America runs on deputies
One dirty secret of the American government is that most Cabinet departments are mostly run by their deputy secretaries, rather than by their nominal leaders. The secretary’s job is to be a public face of administration policy, to set broad priorities, and to advocate for his or her portfolio’s importance in the larger administration firmament.
This is why the Trump Cabinet secretaries who know what they’re doing, like Kelly and Attorney General Jeff Sessions, already have deputies lined up. James Mattis did them one better by persuading Trump to let him keep Obama’s deputy secretary of defense, Robert Work, on staff until a nominee, to be named later, is confirmed.
But of course it’s the nominees who don’t know what they’re doing who really need deputies. Rick Perry is no Steven Chu in many ways, but what Perry and Obama’s first secretary of energy have in common is an initial lack of experience with the Energy Department’s predominant role in dealing with nuclear security issues. Chu was backed by a strong deputy secretary, Daniel Poneman, who came to the department with years of nuclear weapons experience in both career and political roles on the National Security Council, spanning two administrations in the 1990s.
Perry will, presumably, get a deputy secretary one day. As will other secretaries like Betsy DeVos and Ben Carson who desperately need support. But it doesn’t seem to be a huge administration priority.
Policy experts needed
Beyond basic management capacity, a fully stocked set of executive agencies provides much-needed policy expertise. Even a fan of DeVos would concede that her knowledge and interest lies in the K-12 education domain. The federal government’s actual authority over education policy, however, is much bigger in the higher education domain due to its enormous influence on the federal student loan program.
This mismatch isn’t unusual — Arne Duncan was also a K-12 specialist who relied on others to handle the higher education portfolio — but that just goes to underscore the importance of a good team of sub-Cabinet appointees. By the same token, the expertise of the career tax policy specialists in the Treasury Department will be invaluable when the Trump administration considers tax reform. But to deploy those resources effectively, Steve Mnuchin — himself a government neophyte who certainly needs a strong deputy to run the Treasury — is going to want a solid assistant secretary for tax policy.

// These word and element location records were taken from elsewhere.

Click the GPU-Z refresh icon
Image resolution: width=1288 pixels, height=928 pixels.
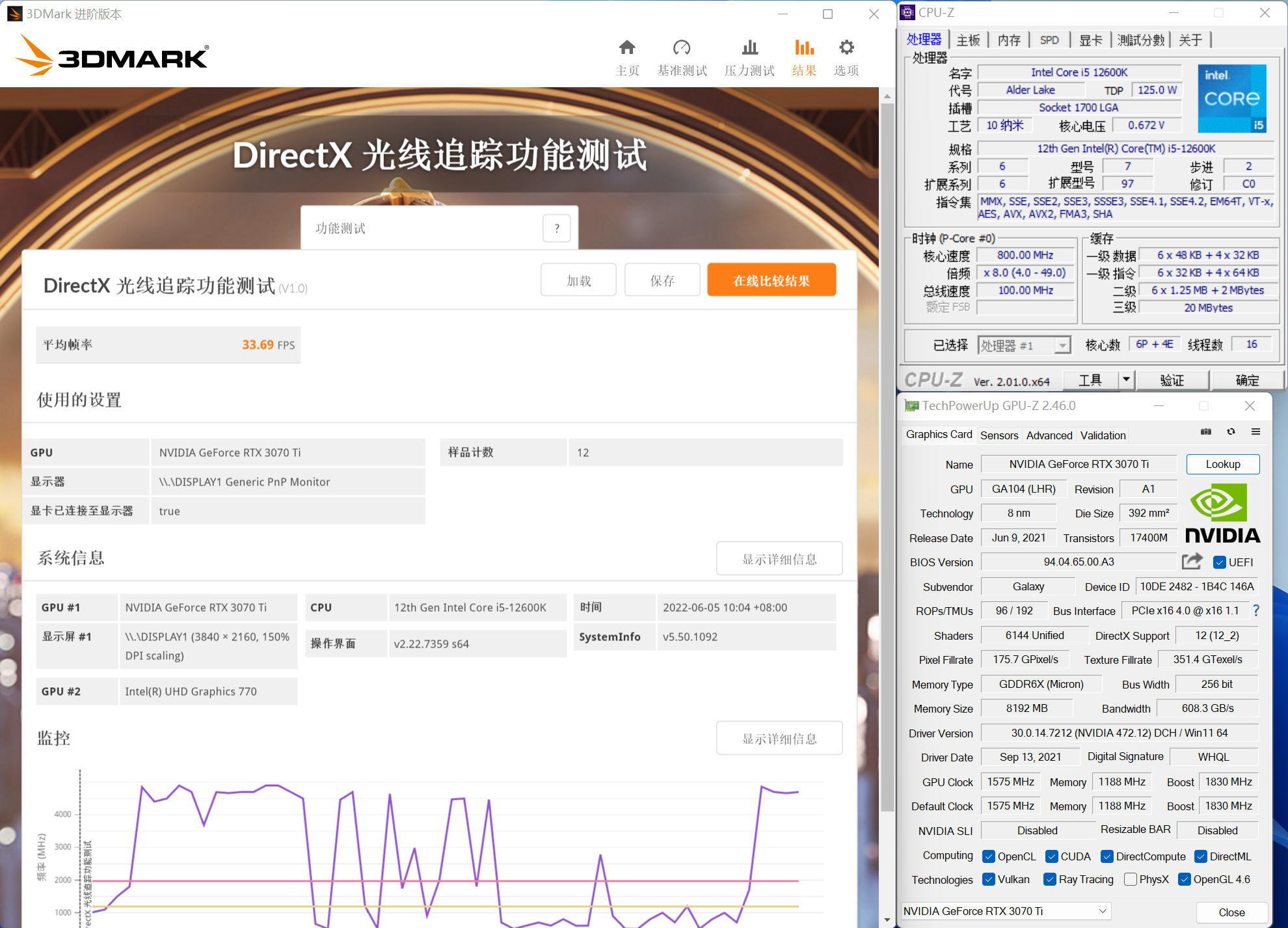[x=1231, y=431]
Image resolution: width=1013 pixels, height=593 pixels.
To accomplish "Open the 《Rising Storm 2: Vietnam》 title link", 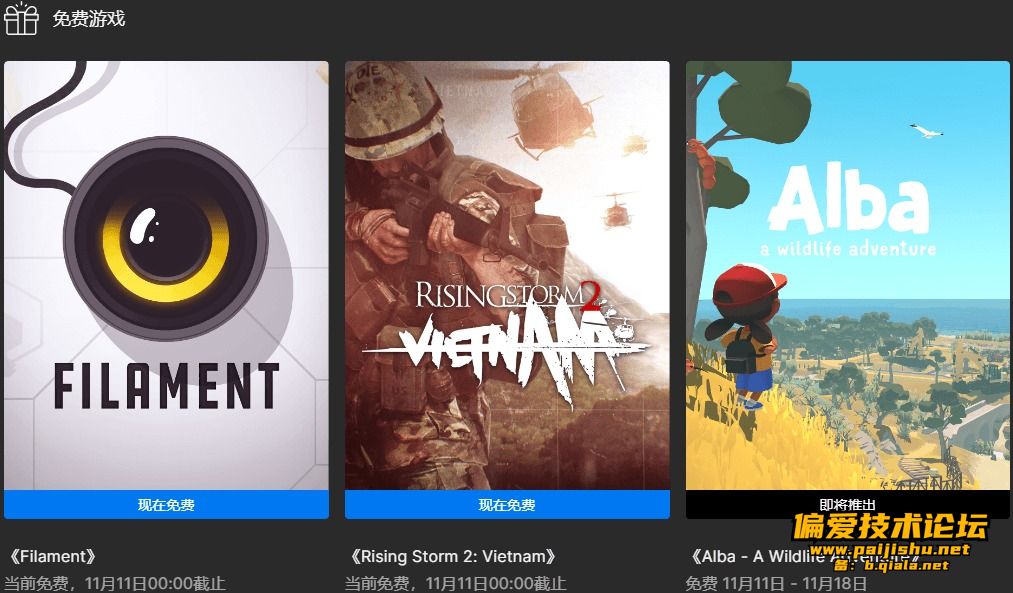I will click(453, 556).
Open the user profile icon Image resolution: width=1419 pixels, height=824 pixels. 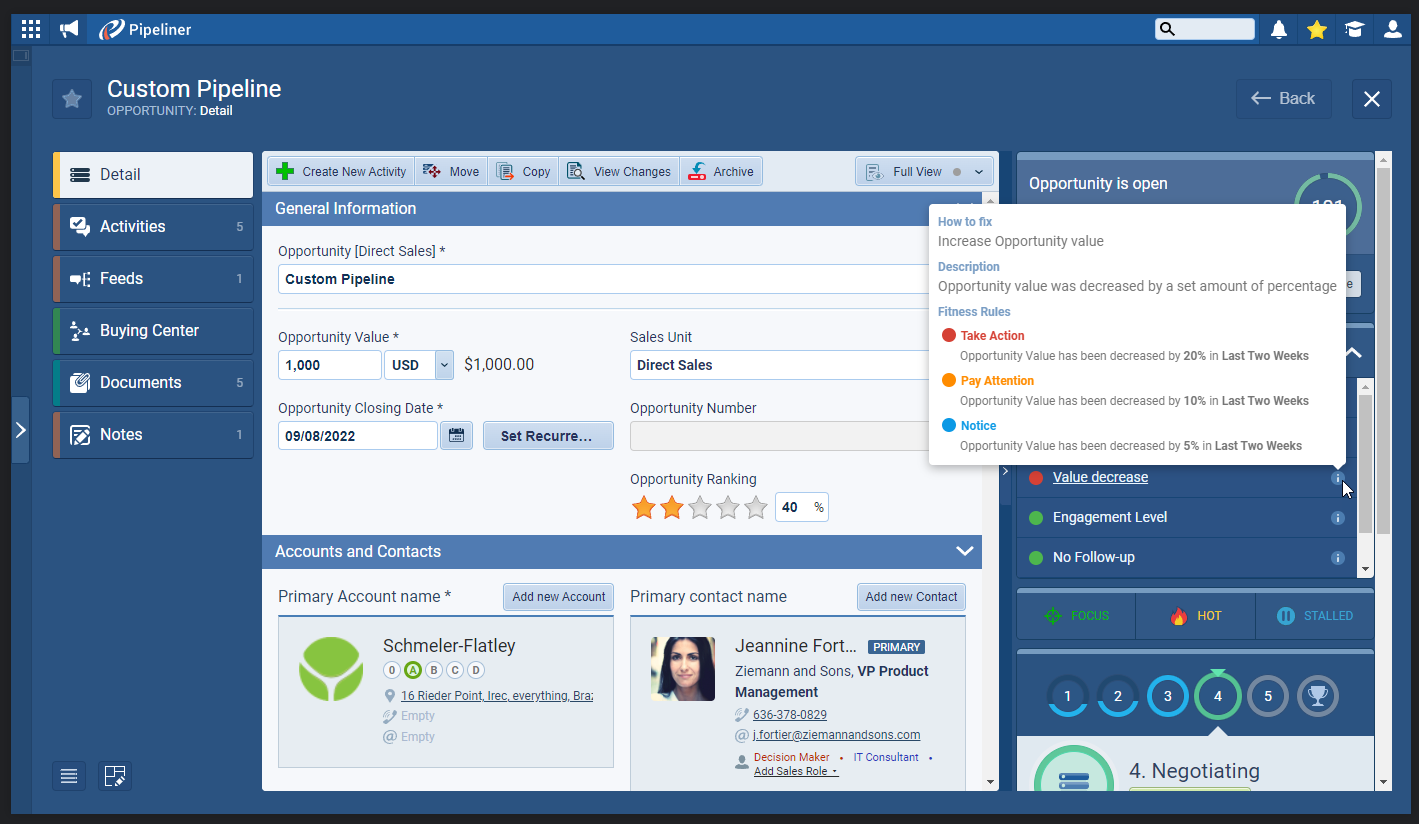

These factors are all coming to a head at the State Department, where former Exxon Mobil CEO Rex Tillerson has impressed a lot of the staff, but vacancies are proliferating. Tillerson himself recognizes the need for a deputy with experience in the department, but can’t find a choice Trump will say yes to because Trump is vetoing anyone who subjected him to strong criticism during the campaign. Given the way Trump ran as an anti-Washington, anti-expertise, anti-party disruptor, however, it’s simply the case that a very large share of people with relevant expertise and experience have criticized him at one point or another. Banning them all from future service is going to make filling these jobs impossible.
This stuff won’t be urgent, until it is
It’s early days yet, and maybe Trump will muster a March surge of sub-Cabinet appointments after his sluggish February.
But better sooner than later. It’s easy for any organization to get bogged down in urgent problems and end up ignoring deeper but more important ones. Based on how Trump’s presidency has gone so far, there’s never going to be a day when rifling through potential names for a sub-Cabinet gig seems like the most urgent thing in the world.
There will be too many crises to deal with and fires to put out first — and this is because, realistically, sending Cabinet secretaries out to work in unfamiliar buildings without a strong supporting team is likely to only cause more fires. Gaffes, leaks, and other distractions are inevitable when you don’t have a strong, fully staffed team.
On the other hand, emergencies are inevitable, and so one day there will come a time when you really do have an urgent crisis on Assistant Secretary So-and-So’s beat, and you'll be glad you took the time to pick someone good for the job and get him or her confirmed. Unless you find yourself realizing that you didn't and wish you had.